One of the deeply amusing aspects of food politics in America is how easy it is to identify anti-industry stances and market to them. There is pretty much no limit on how operations – from local food stands to multinational corporations – will quickly seize on the moral outrage of the week to make buck. From locavores to additive paranoiacs, someone stands ready to sell you what you want.
As I was cruising around the Ralphs today, getting my usual Sunday shopping wrapped up (cheap organic kale, check; small apples, check; yogurt for breakfast, check), I kept noticing something about the food packaging, especially on the promotional endcap areas. First, there is a massive increase in the color combination of bright eco-symbol green text (usually with some organic symbology like trees, grasses, a sun, etc.) (not to be confused with J.R.R. Tolkien’s great observation about writing a green sun and the craft of fantasy writing, but I digress…) on a crisp white background, often with a coffee brown band or bottom to invoke earth and dirt. It’s all freshness and greeness and stuff that just grows, tra la! Even your box of shredded, processed Wheat Thins imitator crackers must seem to be newly harvested by organic elves under a super moon whilst performing interpretive dance. Or whatnot.

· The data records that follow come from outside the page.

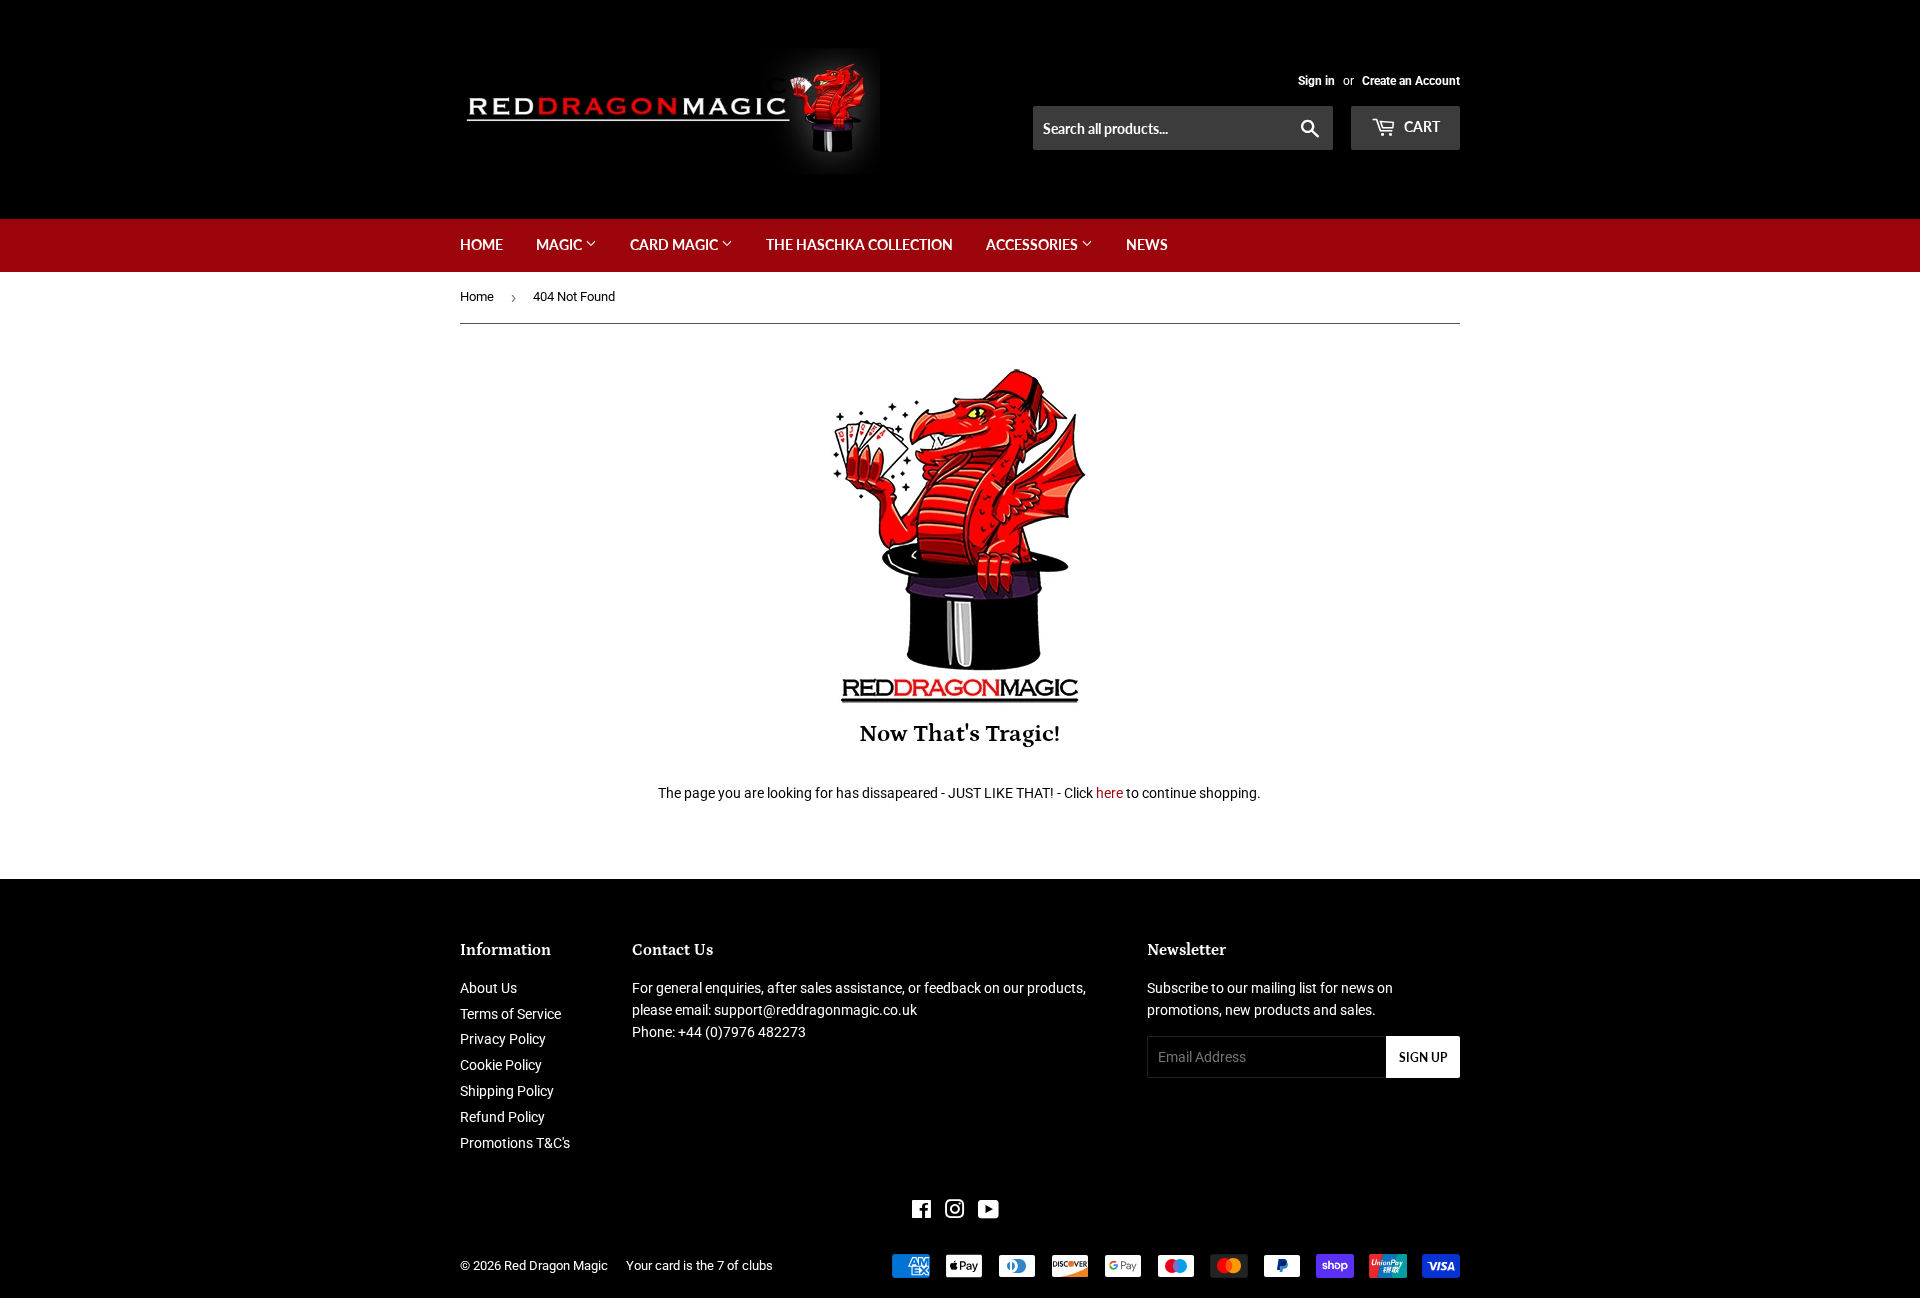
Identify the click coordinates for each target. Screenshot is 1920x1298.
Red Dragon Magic (556, 1265)
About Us (488, 988)
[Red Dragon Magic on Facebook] (921, 1212)
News (1147, 244)
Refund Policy (502, 1117)
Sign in (1316, 81)
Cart (1420, 126)
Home (481, 244)
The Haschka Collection (859, 244)
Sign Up (1423, 1057)
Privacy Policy (503, 1039)
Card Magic (675, 244)
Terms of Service (510, 1014)
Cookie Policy (501, 1065)
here (1109, 793)
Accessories (1033, 244)
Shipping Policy (507, 1091)
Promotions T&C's (515, 1143)
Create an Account (1411, 81)
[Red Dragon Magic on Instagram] (955, 1212)
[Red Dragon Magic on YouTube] (988, 1212)
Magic (560, 244)
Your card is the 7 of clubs (699, 1265)
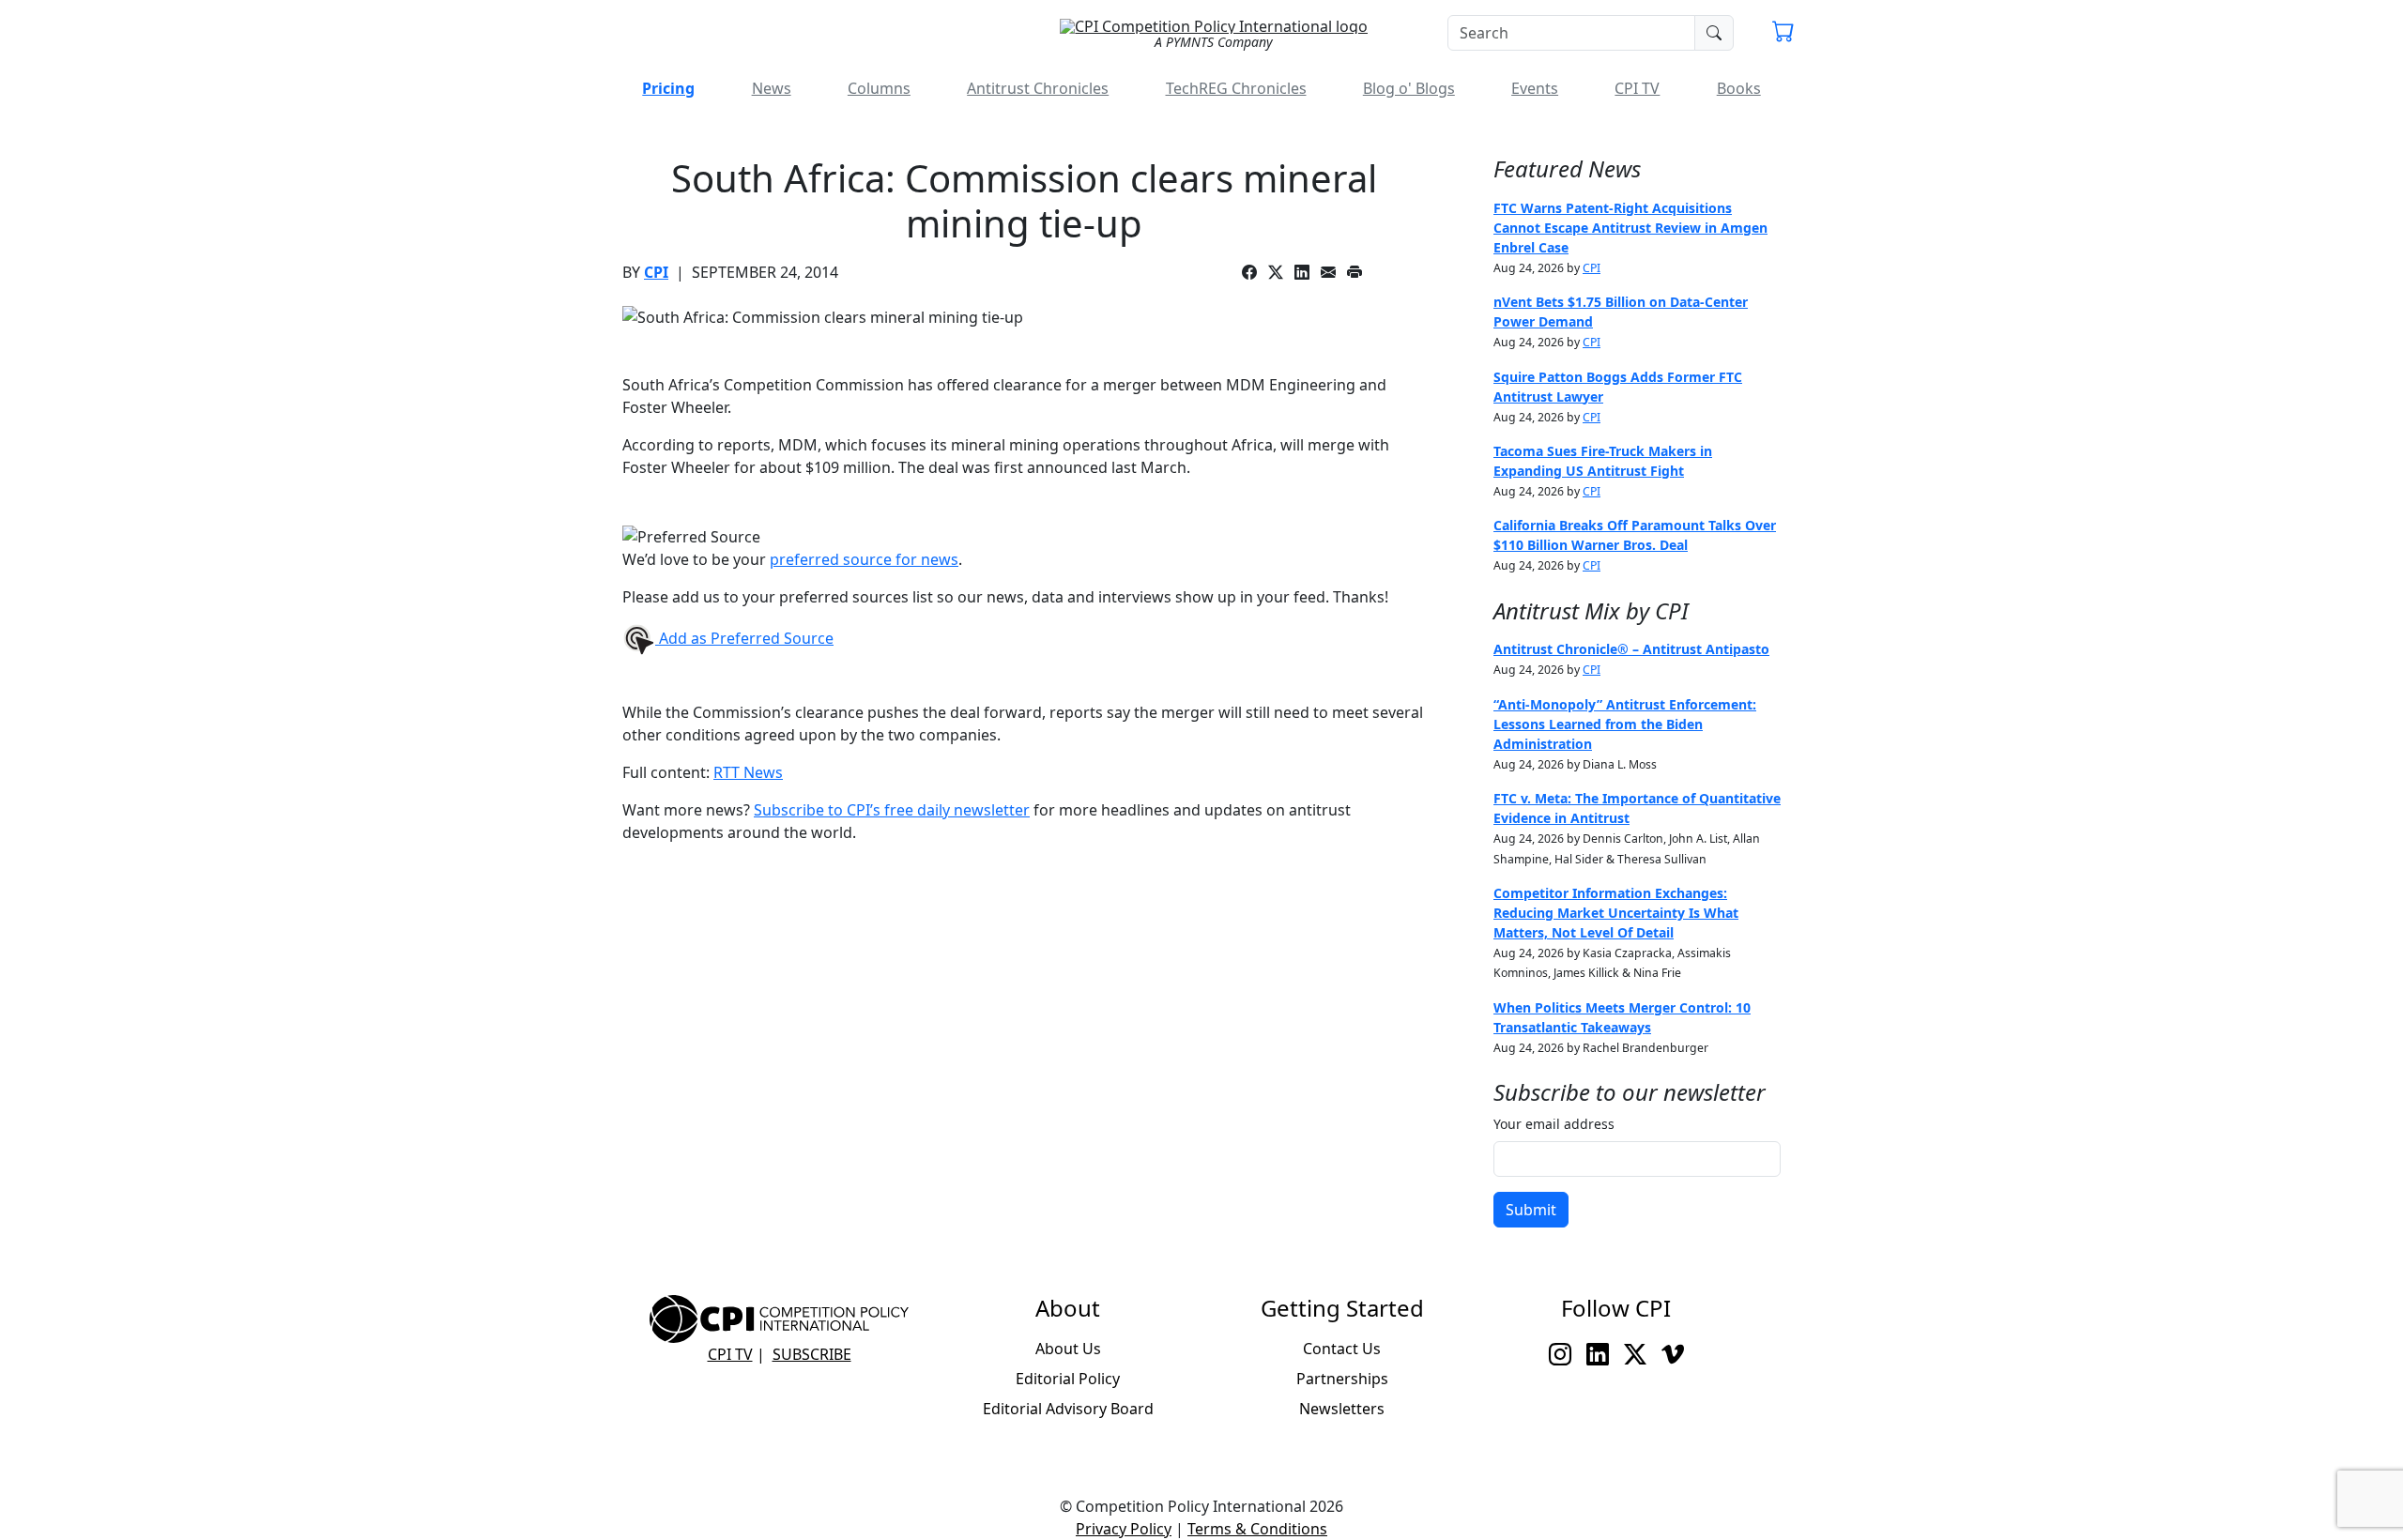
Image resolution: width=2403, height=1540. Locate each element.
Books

Next, I noticed that the products themselves are promoting what they aren’t more than what the are, in a clear appeal to paranoia about food impurities and “toxins”. They are gluten free, sugar free, wheat free, pesticide free, containing only organic chicken waste parts, organic coconut flavorings, and so forth, often touting the absence of a food ingredient that has never been a part of the product, but which has become a buzz word.
(I’m fully expecting any day now that someone is going to market a box (100% post-recycle waste, of course, and printed with biodegradable, non-toxic soy-based inks, naturally) that contains only air, the product being completely free of all substance and is, thereby, “pure” and “free” of toxins. You simply open the box, mime emptying the contents onto your plate, start meditating, and focus on the concept of the perfect product, avoiding empty calories, sugar, gluten, animal products, soy, and unfair labor practices.)
Ralphs’ in-house brand for this kind of marketing is “Simple Truth,” a name that captures the dual nature of the current upper-income food obsessions. It wants to evoke emotional reactions that translate into unsubstantiated belief about the simplicity and truthfulness of the products being sold. Simple = natural = not processed. Truth = = personal relationship and connection = local. It’s a marketing facsimile of a simpler, more natural and friendly time, when everyone was a denizen of Lake Woebegone, and we were all nice, solid, yeoman farmers who dealt with each other honestly.
The restaurant culture’s version of this is touting local sourcing (or just sourcing) of menu ingredients, with the haughty sniff that if you won’t go to these places and pay their rather steep prices, you not only don’t care about your own health, you also don’t care about the health of local food producers. Will nobody think of the baby eggplant! That the food may be grossly overpriced, taste like Fresno, and be served in a desultory and arrogant manner doesn’t seem to register.
The point here is that paranoia is profitable. The neurotic obsession with being opposed to the operations of the food industry (which, when you get right down to it, is the real complaint) which manifests itself in specific health claims about the presence or absence of certain qualities in food items (it is organic, it does not contain HFCS, etc.) simply creates a new market segment to sell to. A few strident wackos on the fringe may refuse to buy these products, but most consumers will simply go as far up market as their wallets will allow and will buy the most exclusive, expensive and (seemingly) “healthy” product they can find – whether it’s Ralphs Simple Truth brand canned beans or a locally produced raw milk cheese that possesses the “terroir” of the creamery that produced it. Identifying the general market of paranoia and confusion of media “health” claims with actual science creates new profit opportunities. This new market then gets segmented base on consumer profiles and shopping use cases. The food industry will sell us the food that will save us from the evils of the food industry.
As long as you can pay for it, they will sell you whatever you want.